Helen Morton (September 27, 1834 – March 22, 1916) was an American obstetrician, one of the early generation of women physicians practicing in Boston in the nineteenth century.

== Early life and education ==
Morton was born in Plymouth, Massachusetts, the daughter of Edwin Morton and Betsy Torrey Harlow Morton. Her parents were also born in Plymouth. Her father was known for being a philanthropist, humanitarian, being an advocate of "Education for all people," and his advanced ideals. She was descended from Puritan leader George Morton, and through that connection was related to many prominent New Englanders. She attended Antioch College and the Woman's Medical College of Pennsylvania, then completed her medical degree at the New England Female Medical College in 1862. She had further training in obstetrics in Paris.

== Career ==
Morton entered the Lying-in Hospital of Paris, Lá Maternité, and after two years she graduated with the highest prizes. She then passed an examination in front of doctors and surgeons of Paris with highest distinction. Due to this, she was asked to take on the position as assistant director where she spent two years as director of an obstetric hospital in Paris in the 1860s. She was awarded a medal by the French government in 1864. She returned to Boston and was an attending physician at the New England Hospital for Women and Children, in charge of maternity services, for at least twenty years. She was close colleagues with Maria Zakrzewska, Ednah D. Cheney, Susan Dimock, and Lucy E. Sewall, among other women physicians working in Boston in her time. A wing of the hospital building was constructed with money given by her and carries on her name.

Morton was a member of the American Forestry Association, and a supporter of the Boston Music School Settlement. She donated several subscriptions of periodicals, including American Journal of Archaeology and Forestry and Irrigation, to the Plymouth Public Library.

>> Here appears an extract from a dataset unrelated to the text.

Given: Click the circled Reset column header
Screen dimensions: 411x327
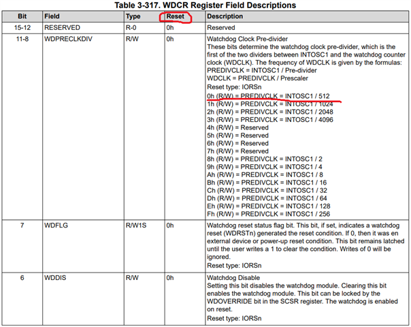Looking at the screenshot, I should 176,16.
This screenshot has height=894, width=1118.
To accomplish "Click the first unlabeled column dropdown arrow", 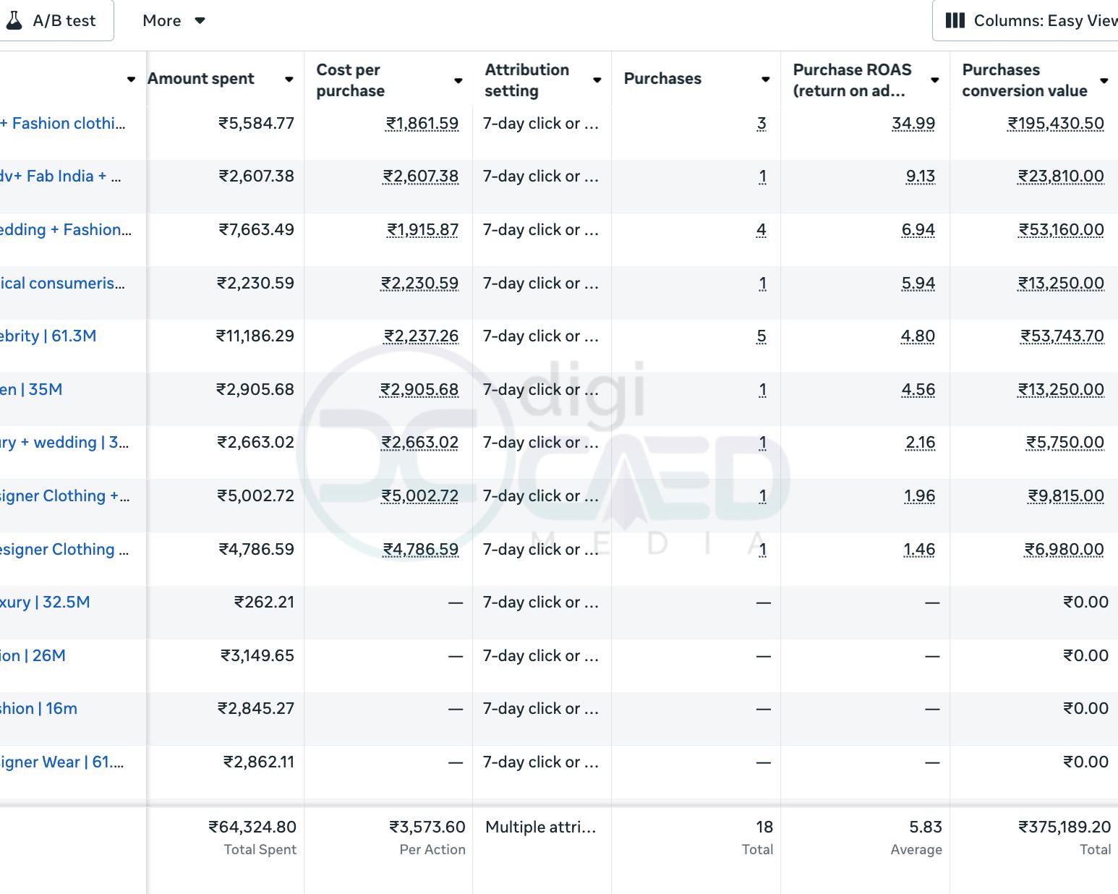I will click(x=131, y=80).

She was also active in the Boston Young Women's Christian Association, and a subscribing member of the Women's Educational and Industrial Union.

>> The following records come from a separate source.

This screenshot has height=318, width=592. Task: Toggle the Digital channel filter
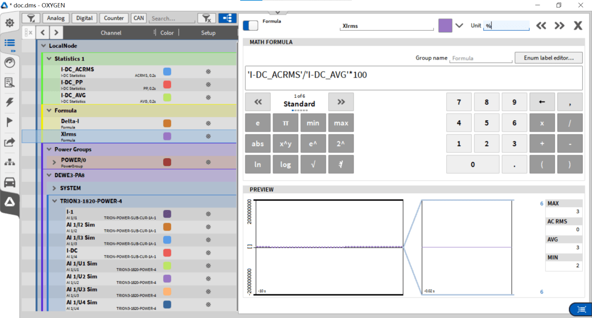coord(84,18)
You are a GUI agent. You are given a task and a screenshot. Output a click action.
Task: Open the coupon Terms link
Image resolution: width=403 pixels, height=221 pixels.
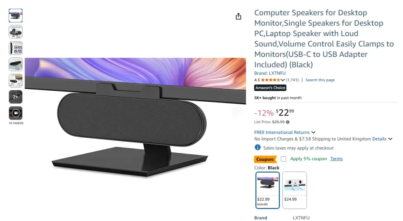coord(336,159)
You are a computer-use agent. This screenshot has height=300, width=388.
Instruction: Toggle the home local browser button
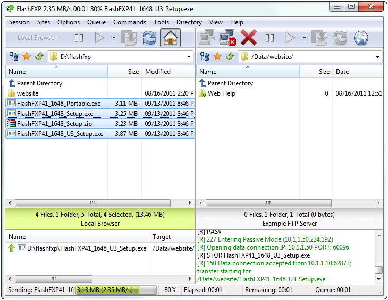[x=170, y=38]
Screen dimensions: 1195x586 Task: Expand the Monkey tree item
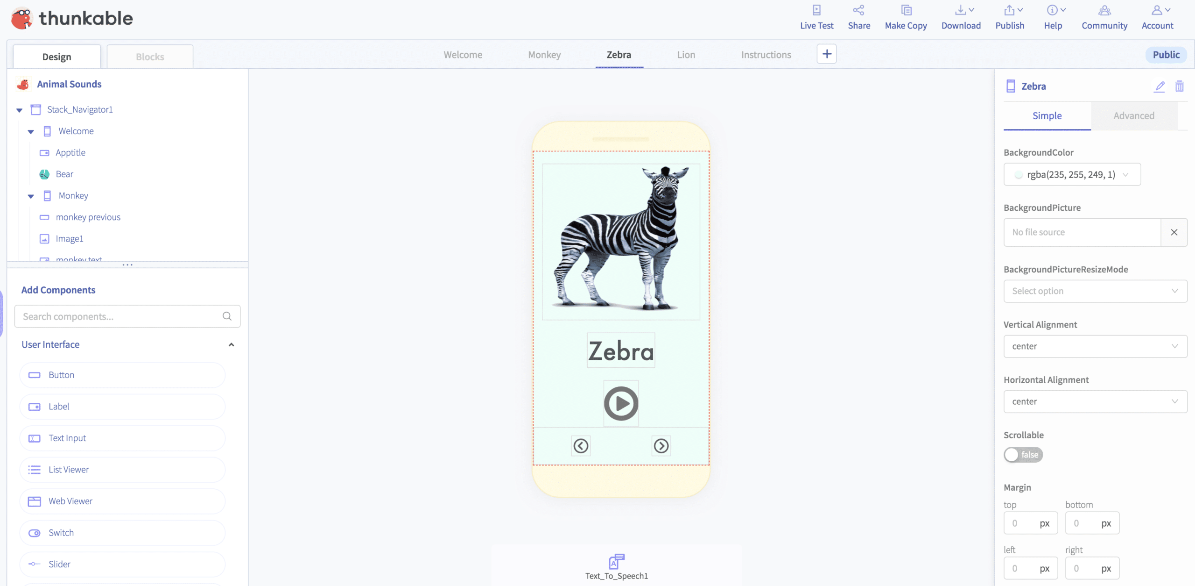30,196
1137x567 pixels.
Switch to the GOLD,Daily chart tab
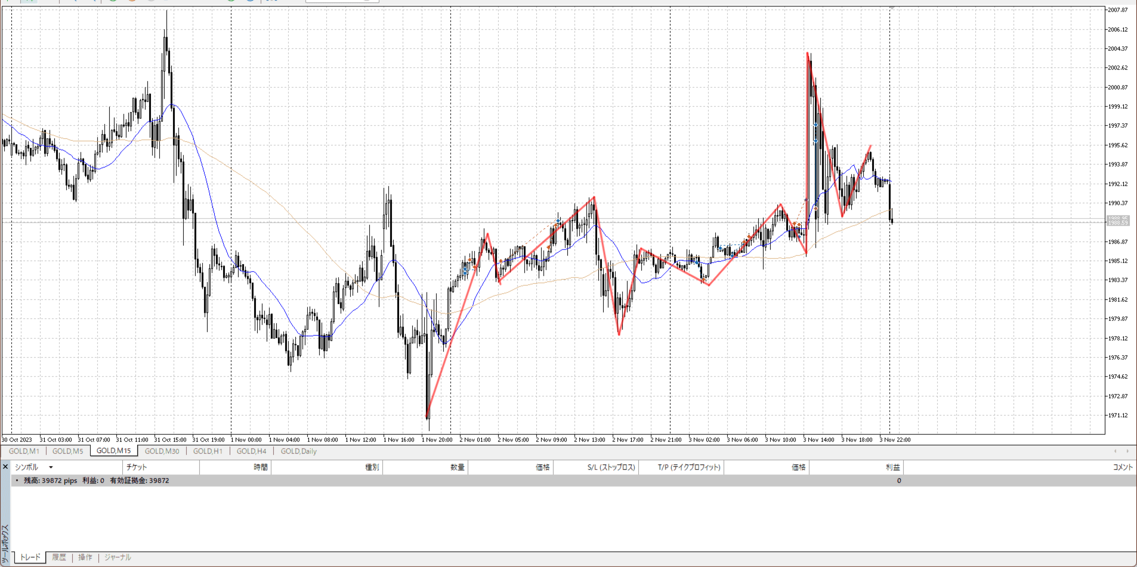298,451
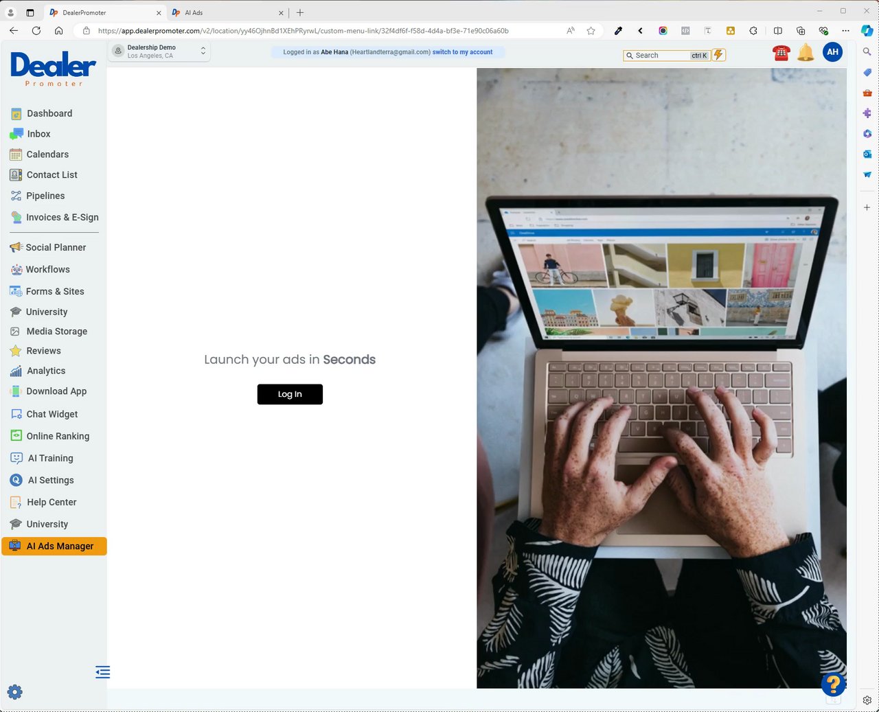
Task: Expand the Dealership Demo location switcher
Action: (159, 51)
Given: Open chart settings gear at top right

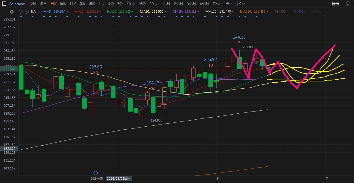Looking at the screenshot, I should (x=348, y=4).
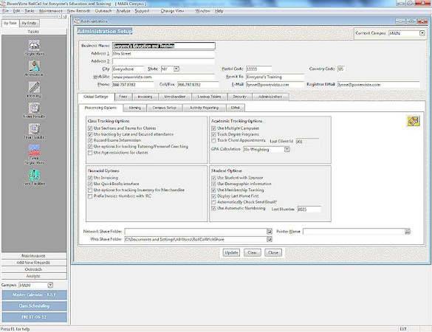Enable Track Client Appointments checkbox
This screenshot has height=332, width=432.
(213, 140)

== Personal life and legacy ==
In the 1890s, Morton lived with another obstetrician, Mary Forrester Hobart, in Boston. Hobart was the great-great-granddaughter of Maine midwife and diarist Martha Ballard. Morton had severe arthritis that kept her from working in her later years and she was confined to her bed because of locked joints. In 1906, the Helen Morton Wing of Sewall Maternity Hospital was named in her honor. She died in 1915, at the age of 81, in Boston. In her memory, her family donated an ambulance to the American Women's Hospitals Service in France during World War I.